What needs to be done - Search the entries for lines with the string "field" and say how many there are, giving only the number.

Entries provided -
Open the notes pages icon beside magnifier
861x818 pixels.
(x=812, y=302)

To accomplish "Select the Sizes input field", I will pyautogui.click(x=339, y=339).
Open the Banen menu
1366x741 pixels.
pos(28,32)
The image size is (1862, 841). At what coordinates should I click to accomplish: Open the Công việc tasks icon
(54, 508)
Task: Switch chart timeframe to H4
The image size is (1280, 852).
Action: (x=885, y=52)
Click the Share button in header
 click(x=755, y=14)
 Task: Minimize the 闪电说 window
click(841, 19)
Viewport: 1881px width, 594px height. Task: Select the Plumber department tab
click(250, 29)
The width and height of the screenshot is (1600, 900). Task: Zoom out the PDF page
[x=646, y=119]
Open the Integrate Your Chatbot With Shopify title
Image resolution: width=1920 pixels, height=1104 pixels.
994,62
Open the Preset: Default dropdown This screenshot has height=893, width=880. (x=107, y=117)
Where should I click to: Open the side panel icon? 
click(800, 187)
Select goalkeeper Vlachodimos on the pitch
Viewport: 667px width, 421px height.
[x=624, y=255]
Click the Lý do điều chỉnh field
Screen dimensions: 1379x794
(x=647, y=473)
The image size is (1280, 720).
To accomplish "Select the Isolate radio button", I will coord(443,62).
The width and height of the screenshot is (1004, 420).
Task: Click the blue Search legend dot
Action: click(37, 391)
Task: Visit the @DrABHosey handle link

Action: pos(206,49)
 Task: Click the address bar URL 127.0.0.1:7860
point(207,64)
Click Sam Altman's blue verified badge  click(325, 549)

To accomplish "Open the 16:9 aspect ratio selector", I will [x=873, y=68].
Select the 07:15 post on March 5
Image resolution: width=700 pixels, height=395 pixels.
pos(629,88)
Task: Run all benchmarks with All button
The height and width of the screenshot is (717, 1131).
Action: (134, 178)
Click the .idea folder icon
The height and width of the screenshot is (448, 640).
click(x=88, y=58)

Response to the exercise - 2